Saturday, December 17, 2011
Country Life: Poetry by Amy Beeder
Field of Sad Trees, 2008
One of my photographs, Field of Sad Trees, was published in the Design Observer/Places accompanying a poem by Amy Beeder, author of Burn the Field and Now Make the Altar and professor of poetry at the University of New Mexico. Country Life is poem about Eastern European immigrants in the American Midwest.
Thank you to Places editor and friend Josh Wallaert for making the connection between my image and her words.
Country Life, by Amy Beeder
They came for land. For hog-high wheat to Dixon, Weeping Water, Garland Falls;
came to Midland hamlets, made their farms from bogs & marshes,
fens & bottomland: immigrants from Kraków, Darkov, Lasko
who fled famine, coming wars, or the Eastern factories, left
the city rivers thick with indigo & slaughter’s crimson, tenement
air: TB & boiled tubers, fled the bellows & gutter cast, sawdust & accident;
left forever what Riis called the strip of smoke-colored sky so that
their children’s children might grow up corn-fed, reverent,
thrifty; that they might join 4-H & raise lambs, might
crochet & macramé; might play the clarinet or their fathers’ accordions, always
optimistic despite the blizzards & drought, locust & blight.

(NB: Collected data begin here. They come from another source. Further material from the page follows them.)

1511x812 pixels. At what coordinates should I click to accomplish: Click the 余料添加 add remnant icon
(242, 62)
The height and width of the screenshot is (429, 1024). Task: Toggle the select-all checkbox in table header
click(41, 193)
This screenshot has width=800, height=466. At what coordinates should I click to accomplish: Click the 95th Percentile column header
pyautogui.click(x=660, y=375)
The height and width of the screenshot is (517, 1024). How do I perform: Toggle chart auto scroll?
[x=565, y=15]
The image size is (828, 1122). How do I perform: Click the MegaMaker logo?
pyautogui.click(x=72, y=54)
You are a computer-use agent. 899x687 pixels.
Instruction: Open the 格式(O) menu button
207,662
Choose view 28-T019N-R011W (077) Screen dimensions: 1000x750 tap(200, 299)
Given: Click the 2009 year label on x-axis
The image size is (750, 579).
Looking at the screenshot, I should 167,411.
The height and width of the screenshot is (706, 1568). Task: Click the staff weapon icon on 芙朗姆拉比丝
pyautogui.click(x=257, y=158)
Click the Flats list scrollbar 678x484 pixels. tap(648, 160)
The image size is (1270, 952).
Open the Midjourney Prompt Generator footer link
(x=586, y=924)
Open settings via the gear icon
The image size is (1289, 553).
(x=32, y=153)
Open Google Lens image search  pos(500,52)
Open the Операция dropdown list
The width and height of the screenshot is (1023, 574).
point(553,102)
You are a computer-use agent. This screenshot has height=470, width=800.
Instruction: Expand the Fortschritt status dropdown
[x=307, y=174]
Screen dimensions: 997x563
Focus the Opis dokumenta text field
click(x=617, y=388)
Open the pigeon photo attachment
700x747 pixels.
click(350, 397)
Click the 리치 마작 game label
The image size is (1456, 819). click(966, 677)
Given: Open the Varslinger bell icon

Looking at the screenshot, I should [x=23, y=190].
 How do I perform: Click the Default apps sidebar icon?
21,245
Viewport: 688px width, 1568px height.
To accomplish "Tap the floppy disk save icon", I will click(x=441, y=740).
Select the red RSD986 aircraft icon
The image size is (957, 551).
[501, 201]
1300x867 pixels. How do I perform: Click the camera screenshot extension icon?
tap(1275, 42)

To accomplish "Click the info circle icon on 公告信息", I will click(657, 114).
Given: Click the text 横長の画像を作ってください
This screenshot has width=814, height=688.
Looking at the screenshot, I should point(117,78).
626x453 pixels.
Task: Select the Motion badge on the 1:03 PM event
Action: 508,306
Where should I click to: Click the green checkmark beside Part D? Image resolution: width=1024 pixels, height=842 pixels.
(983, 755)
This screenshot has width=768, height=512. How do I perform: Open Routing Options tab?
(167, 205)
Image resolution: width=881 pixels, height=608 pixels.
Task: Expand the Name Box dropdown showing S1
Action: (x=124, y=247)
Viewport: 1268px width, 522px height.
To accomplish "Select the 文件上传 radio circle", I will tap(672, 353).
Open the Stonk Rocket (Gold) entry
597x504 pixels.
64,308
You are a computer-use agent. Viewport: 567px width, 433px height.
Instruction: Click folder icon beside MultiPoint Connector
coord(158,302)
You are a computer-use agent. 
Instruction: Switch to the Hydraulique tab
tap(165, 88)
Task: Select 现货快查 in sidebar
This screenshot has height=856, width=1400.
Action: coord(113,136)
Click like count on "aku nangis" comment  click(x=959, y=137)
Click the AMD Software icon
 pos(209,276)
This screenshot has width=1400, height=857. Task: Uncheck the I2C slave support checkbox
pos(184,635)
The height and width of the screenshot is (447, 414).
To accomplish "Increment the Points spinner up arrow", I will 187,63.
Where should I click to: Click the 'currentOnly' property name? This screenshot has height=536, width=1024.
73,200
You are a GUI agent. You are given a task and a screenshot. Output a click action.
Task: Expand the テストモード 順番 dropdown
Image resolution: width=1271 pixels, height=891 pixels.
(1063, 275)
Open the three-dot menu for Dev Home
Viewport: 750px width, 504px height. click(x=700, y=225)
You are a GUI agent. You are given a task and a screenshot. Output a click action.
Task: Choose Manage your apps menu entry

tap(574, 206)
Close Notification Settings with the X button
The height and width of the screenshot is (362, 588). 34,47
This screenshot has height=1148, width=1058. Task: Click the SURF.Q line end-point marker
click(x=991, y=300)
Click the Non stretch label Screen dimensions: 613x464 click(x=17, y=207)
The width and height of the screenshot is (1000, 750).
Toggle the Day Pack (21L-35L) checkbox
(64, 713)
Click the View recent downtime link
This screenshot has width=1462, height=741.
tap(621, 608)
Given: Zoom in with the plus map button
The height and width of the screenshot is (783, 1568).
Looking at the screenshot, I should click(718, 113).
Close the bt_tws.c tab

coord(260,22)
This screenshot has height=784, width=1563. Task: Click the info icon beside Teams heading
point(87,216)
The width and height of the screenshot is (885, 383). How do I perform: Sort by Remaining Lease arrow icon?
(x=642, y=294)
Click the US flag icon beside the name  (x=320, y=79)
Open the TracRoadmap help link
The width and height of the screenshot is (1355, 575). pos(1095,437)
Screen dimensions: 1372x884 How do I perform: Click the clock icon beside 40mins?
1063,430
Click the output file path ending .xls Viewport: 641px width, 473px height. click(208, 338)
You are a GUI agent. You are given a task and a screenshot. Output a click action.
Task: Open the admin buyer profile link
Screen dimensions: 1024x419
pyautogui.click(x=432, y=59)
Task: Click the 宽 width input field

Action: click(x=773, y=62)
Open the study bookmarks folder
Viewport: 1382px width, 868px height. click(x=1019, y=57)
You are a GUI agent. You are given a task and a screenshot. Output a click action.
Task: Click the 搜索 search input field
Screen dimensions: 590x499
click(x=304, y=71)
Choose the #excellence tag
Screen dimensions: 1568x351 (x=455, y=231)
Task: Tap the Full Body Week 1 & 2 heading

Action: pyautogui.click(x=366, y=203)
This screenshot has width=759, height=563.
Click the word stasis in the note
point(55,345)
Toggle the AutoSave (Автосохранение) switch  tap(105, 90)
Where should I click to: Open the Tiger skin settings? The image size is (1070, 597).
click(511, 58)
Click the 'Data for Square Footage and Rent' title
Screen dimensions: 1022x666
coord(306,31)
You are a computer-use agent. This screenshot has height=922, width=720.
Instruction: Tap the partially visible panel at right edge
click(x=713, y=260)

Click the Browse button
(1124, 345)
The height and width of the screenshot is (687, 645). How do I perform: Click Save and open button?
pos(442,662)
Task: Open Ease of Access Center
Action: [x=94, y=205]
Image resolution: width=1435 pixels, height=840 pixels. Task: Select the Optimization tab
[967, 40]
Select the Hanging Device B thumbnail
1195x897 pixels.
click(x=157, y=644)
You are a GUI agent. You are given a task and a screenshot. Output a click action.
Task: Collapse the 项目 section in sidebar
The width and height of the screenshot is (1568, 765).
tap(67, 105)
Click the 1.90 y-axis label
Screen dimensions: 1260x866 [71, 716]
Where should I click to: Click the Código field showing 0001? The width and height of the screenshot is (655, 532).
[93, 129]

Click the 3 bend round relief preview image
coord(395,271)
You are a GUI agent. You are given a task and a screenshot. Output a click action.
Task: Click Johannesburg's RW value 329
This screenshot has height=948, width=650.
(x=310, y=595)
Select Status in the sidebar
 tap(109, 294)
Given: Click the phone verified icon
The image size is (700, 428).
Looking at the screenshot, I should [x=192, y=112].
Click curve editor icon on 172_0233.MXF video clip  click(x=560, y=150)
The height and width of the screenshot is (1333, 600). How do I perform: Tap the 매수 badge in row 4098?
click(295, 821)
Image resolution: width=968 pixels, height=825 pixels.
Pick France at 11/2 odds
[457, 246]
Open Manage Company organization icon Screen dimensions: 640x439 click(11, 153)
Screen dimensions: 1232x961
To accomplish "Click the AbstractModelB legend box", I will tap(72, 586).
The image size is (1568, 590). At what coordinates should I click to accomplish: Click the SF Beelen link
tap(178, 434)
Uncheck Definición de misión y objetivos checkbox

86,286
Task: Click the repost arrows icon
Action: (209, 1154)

Where there’s space to push the earth aside: that’s the place
to raise a child — here amid arrival’s plenty: starch & punch in a church basement; even so, a century later their descendants hear another music
over the television, the civics lesson, over the highway’s drone:
a white noise off the flat plain, an echo of the empty well’s temptation,
as if something in them yearns after all for chimney spill, the gritty stink of war,
how else to explain how some came to worship this caustic god,
taking in their bodies his small poison, in abandoned barns & chicken coops:
battery acid, lye, brake cleaner, Sudafed, salt & red sulfur —
Was it to hear clearly the deep corn’s chorus, maybe; maybe
to be nightwind, milkweed, goldenrod, chaos & immersion: to be the intolerable wild unplowed field, to be the one elm black with starlings?
Those whose parents thought they’d never be suppliants, never
wilt or starve — but we’ve seen them in mug shots, baffled
& sallow, broken as those girls in sweatshops going blind,
or the rawboned young Spinner in a Carolina Mill 1901
or the miners’ families evicted, or the garment workers corralled:
faces smeared & scattered as blossoms before the plow; all
catastrophically struck in the light of their own interminable
now, weary, girding themselves, helpless before the lens.